Records drawn from a dataset
[Start of Attachment]
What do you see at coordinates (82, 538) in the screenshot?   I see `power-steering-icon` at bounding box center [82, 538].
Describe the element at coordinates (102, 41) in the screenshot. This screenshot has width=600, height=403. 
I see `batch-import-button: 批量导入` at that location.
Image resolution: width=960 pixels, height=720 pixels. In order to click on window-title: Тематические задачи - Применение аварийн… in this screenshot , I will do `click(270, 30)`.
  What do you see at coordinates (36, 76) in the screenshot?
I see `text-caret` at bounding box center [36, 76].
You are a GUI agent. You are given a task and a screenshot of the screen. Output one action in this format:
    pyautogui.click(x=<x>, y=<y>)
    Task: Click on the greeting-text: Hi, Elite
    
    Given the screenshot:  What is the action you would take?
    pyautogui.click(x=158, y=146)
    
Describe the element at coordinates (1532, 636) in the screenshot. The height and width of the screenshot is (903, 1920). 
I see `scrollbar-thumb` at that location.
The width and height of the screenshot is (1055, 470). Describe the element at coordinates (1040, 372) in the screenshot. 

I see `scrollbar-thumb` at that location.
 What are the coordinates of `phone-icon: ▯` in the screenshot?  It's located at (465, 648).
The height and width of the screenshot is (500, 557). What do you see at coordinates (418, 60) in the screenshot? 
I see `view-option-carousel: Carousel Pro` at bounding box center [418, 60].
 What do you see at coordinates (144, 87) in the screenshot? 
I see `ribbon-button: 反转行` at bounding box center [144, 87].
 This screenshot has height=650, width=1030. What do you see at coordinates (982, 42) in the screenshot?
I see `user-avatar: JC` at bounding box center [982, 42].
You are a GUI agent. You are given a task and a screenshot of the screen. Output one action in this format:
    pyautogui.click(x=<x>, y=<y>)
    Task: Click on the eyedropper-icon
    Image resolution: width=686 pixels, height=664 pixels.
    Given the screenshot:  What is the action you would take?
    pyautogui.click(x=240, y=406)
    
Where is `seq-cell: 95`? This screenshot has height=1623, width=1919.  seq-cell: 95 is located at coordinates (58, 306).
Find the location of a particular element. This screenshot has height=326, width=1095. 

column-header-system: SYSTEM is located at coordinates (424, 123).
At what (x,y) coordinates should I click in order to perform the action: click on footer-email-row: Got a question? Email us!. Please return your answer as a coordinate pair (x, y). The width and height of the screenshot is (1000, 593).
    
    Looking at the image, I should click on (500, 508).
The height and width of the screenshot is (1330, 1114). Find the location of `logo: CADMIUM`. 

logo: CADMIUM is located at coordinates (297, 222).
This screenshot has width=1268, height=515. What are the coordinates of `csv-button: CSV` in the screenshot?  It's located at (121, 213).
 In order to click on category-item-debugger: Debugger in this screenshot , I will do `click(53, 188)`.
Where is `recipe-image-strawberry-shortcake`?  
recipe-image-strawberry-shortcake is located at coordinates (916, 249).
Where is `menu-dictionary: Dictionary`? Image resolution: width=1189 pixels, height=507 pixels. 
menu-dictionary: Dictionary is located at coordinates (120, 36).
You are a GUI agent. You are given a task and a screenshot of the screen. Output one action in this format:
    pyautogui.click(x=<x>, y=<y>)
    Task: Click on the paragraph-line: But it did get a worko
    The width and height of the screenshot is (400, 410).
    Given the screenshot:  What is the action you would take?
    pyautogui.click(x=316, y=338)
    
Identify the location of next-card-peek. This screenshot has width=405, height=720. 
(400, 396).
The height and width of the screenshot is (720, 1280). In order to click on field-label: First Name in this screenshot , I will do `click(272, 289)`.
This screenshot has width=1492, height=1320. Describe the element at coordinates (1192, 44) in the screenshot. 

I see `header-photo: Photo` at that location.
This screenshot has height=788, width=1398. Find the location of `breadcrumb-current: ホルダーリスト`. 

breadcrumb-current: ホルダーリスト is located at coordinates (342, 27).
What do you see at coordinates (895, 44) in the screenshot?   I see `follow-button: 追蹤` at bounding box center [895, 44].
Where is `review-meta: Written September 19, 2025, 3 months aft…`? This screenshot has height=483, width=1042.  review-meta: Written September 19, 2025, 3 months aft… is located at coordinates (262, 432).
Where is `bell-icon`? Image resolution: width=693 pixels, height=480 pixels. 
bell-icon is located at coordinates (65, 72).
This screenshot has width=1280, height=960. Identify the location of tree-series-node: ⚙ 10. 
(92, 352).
[End of Attachment]
Exercise. Can you update the listing above so that every "GUI agent" becomes "interface agent", leaving everything else unchanged?

Output below.
What do you see at coordinates (82, 538) in the screenshot?   I see `power-steering-icon` at bounding box center [82, 538].
Describe the element at coordinates (102, 41) in the screenshot. This screenshot has width=600, height=403. 
I see `batch-import-button: 批量导入` at that location.
Image resolution: width=960 pixels, height=720 pixels. In order to click on window-title: Тематические задачи - Применение аварийн… in this screenshot , I will do `click(270, 30)`.
  What do you see at coordinates (36, 76) in the screenshot?
I see `text-caret` at bounding box center [36, 76].
You are a interface agent. You are given a task and a screenshot of the screen. Output one action in this format:
    pyautogui.click(x=<x>, y=<y>)
    Task: Click on the greeting-text: Hi, Elite
    
    Given the screenshot:  What is the action you would take?
    pyautogui.click(x=158, y=146)
    
Describe the element at coordinates (1532, 636) in the screenshot. The height and width of the screenshot is (903, 1920). 
I see `scrollbar-thumb` at that location.
The width and height of the screenshot is (1055, 470). Describe the element at coordinates (1040, 372) in the screenshot. 

I see `scrollbar-thumb` at that location.
 What are the coordinates of `phone-icon: ▯` in the screenshot?  It's located at (465, 648).
The height and width of the screenshot is (500, 557). What do you see at coordinates (418, 60) in the screenshot? 
I see `view-option-carousel: Carousel Pro` at bounding box center [418, 60].
 What do you see at coordinates (144, 87) in the screenshot? 
I see `ribbon-button: 反转行` at bounding box center [144, 87].
 This screenshot has height=650, width=1030. What do you see at coordinates (982, 42) in the screenshot?
I see `user-avatar: JC` at bounding box center [982, 42].
You are a interface agent. You are given a task and a screenshot of the screen. Output one action in this format:
    pyautogui.click(x=<x>, y=<y>)
    Task: Click on the eyedropper-icon
    Image resolution: width=686 pixels, height=664 pixels.
    Given the screenshot:  What is the action you would take?
    pyautogui.click(x=240, y=406)
    
Where is `seq-cell: 95`? This screenshot has height=1623, width=1919.  seq-cell: 95 is located at coordinates (58, 306).
Find the location of a particular element. This screenshot has height=326, width=1095. 

column-header-system: SYSTEM is located at coordinates (424, 123).
At what (x,y) coordinates should I click in order to perform the action: click on footer-email-row: Got a question? Email us!. Please return your answer as a coordinate pair (x, y). The width and height of the screenshot is (1000, 593).
    
    Looking at the image, I should click on (500, 508).
The height and width of the screenshot is (1330, 1114). Find the location of `logo: CADMIUM`. 

logo: CADMIUM is located at coordinates (297, 222).
This screenshot has width=1268, height=515. What are the coordinates of `csv-button: CSV` in the screenshot?  It's located at (121, 213).
 In order to click on category-item-debugger: Debugger in this screenshot , I will do `click(53, 188)`.
Where is `recipe-image-strawberry-shortcake`?  
recipe-image-strawberry-shortcake is located at coordinates (916, 249).
Where is `menu-dictionary: Dictionary`? Image resolution: width=1189 pixels, height=507 pixels. 
menu-dictionary: Dictionary is located at coordinates (120, 36).
You are a interface agent. You are given a task and a screenshot of the screen. Output one action in this format:
    pyautogui.click(x=<x>, y=<y>)
    Task: Click on the paragraph-line: But it did get a worko
    The width and height of the screenshot is (400, 410).
    Given the screenshot:  What is the action you would take?
    pyautogui.click(x=316, y=338)
    
Identify the location of next-card-peek. This screenshot has width=405, height=720. 
(400, 396).
The height and width of the screenshot is (720, 1280). In order to click on field-label: First Name in this screenshot , I will do `click(272, 289)`.
This screenshot has width=1492, height=1320. Describe the element at coordinates (1192, 44) in the screenshot. 

I see `header-photo: Photo` at that location.
This screenshot has height=788, width=1398. Find the location of `breadcrumb-current: ホルダーリスト`. 

breadcrumb-current: ホルダーリスト is located at coordinates (342, 27).
What do you see at coordinates (895, 44) in the screenshot?   I see `follow-button: 追蹤` at bounding box center [895, 44].
Where is `review-meta: Written September 19, 2025, 3 months aft…`? This screenshot has height=483, width=1042.  review-meta: Written September 19, 2025, 3 months aft… is located at coordinates (262, 432).
Where is `bell-icon`? Image resolution: width=693 pixels, height=480 pixels. 
bell-icon is located at coordinates (65, 72).
This screenshot has width=1280, height=960. Identify the location of tree-series-node: ⚙ 10. 
(92, 352).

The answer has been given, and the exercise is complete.